Search Arena: Analyzing Search-Augmented LLMs¶
Conference: ICLR 2026
arXiv: 2506.05334
Code: Project Page (Open-source dataset)
Area: Recommender Systems
Keywords: search-augmented LLM, benchmark, human preference, citation analysis, Chatbot Arena
TL;DR¶
The authors construct Search Arena—the first large-scale search-augmented LLM human preference dataset (24,069 conversations + 12,652 preference votes across 71 languages). The study discovers that user preferences are heavily influenced by citation count (even when citations do not support statements), community-driven platforms are preferred over Wikipedia, and search augmentation does not degrade general chat performance, whereas general LLMs significantly deteriorate in search scenarios.
Background & Motivation¶
Background: Search-augmented LLMs (e.g., Perplexity, Gemini Search, ChatGPT Search) combining web search with LLM reasoning are increasingly popular. Existing evaluation benchmarks like SimpleQA (4,326 items) and BrowseComp (1,266 items) are small-scale, single-turn, English-only, and focused on factual queries.
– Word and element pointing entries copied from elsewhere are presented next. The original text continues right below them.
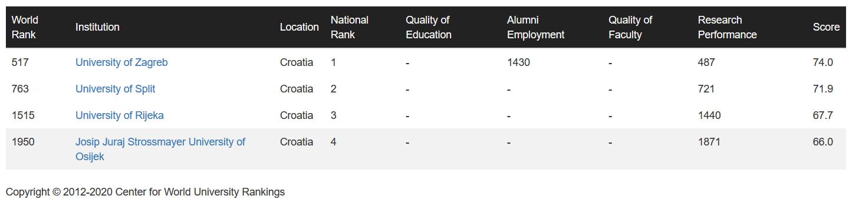Click the Institution column header
The width and height of the screenshot is (849, 212).
click(x=97, y=27)
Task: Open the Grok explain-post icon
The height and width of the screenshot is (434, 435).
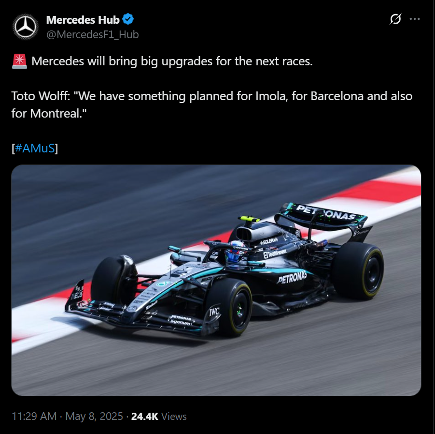Action: [395, 19]
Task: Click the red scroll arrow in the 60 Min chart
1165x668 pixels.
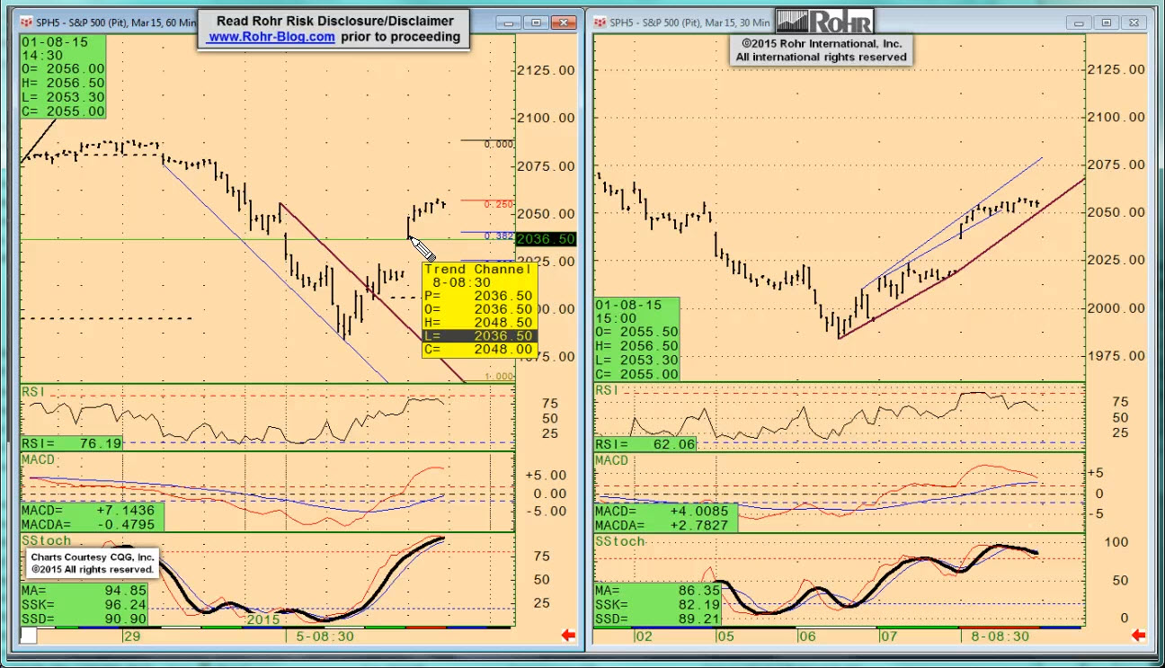Action: 568,636
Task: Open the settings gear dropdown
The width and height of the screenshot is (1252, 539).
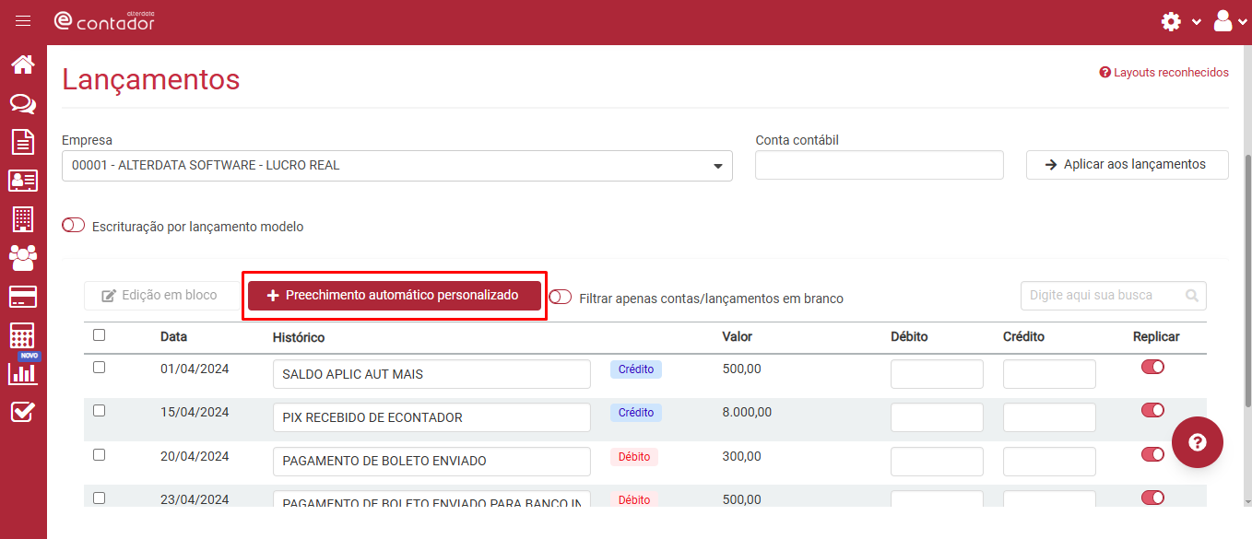Action: tap(1180, 21)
Limitations of Prior Work: - Insufficient Coverage: Factual queries account for only ~19% of real user queries; most require synthesis, analysis, recommendation, or creativity. - Lack of Preference Understanding: It remains unclear what users prefer in search scenarios—the role of citations, the influence of source sites, or the value of reasoning. - Cross-scenario Evaluation Gap: How do search LLMs perform in general scenarios, and how do general LLMs perform in search scenarios?
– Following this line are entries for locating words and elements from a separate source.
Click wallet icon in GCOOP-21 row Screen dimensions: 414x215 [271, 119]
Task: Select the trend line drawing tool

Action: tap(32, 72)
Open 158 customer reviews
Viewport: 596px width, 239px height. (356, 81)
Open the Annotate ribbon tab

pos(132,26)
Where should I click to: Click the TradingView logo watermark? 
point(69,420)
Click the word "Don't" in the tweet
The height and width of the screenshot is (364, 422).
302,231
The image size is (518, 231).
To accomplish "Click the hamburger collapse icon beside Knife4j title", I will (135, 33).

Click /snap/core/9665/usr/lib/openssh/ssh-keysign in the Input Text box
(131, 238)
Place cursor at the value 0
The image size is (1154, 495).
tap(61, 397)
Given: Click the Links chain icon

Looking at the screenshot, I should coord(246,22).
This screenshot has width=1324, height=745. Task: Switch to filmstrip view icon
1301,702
Key Challenge: Evaluating search-augmented LLMs requires large-scale, authentic, and diverse interaction data, yet existing datasets are small-scale and expert-constructed.
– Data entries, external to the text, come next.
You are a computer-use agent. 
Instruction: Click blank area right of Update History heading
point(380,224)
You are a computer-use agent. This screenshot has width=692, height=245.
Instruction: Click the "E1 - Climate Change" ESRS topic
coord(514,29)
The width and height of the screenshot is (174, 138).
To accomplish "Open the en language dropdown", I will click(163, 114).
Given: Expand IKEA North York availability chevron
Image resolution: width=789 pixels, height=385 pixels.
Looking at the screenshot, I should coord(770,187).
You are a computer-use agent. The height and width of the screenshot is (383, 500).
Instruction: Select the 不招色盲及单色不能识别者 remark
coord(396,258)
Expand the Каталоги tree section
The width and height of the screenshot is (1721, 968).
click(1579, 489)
Core Idea: Crowdsource real-world interactions and preferences between users and search LLMs via the Chatbot Arena platform for systematic analysis.
Method¶
Overall Architecture¶
Rather than proposing a new model, this paper establishes an "Arena" capable of continuously generating real preference data and uses statistical tools to uncover the drivers of user preference. The pipeline is as follows: A user submits a real query → the Search Arena platform (a standalone search tab on Chatbot Arena) displays side-by-side anonymous responses from two search-augmented LLMs → the user votes for the better response. The platform records comprehensive system-level traces for each conversation (retrieved URLs, reasoning traces, multi-turn history). After 7 weeks of collection (March 18 – May 8), 24,069 conversations and 12,652 preference votes were collected and analyzed through three branches: quantifying the distribution of queries via an intent taxonomy, decomposing pairwise votes into feature-level preference contributions using Bradley-Terry models (with citation attribution as a crucial sub-analysis), and performing bidirectional cross-scenario testing.
%%{init: {'flowchart': {'rankSpacing': 24, 'nodeSpacing': 28, 'padding': 6, 'wrappingWidth': 400}}}%%
flowchart TD
Q["Real User Queries<br/>(71 Languages / Multi-turn)"] --> ARENA["Search Arena Platform<br/>Double-blind Side-by-side + Voting"]
ARENA --> TRACE["System-level Tracing<br/>Retrieved URLs / Reasoning traces / History"]
TRACE --> INTENT["Intent Taxonomy<br/>GPT-4.1 Labeling (9 Categories)"]
TRACE --> BT["Preference Feature Anatomy<br/>Bradley-Terry + Std. Feature Diff"]
BT --> CITE["Citation Attribution Analysis<br/>Statement-Citation Pairs (Support/Irrelevant/Contradict)"]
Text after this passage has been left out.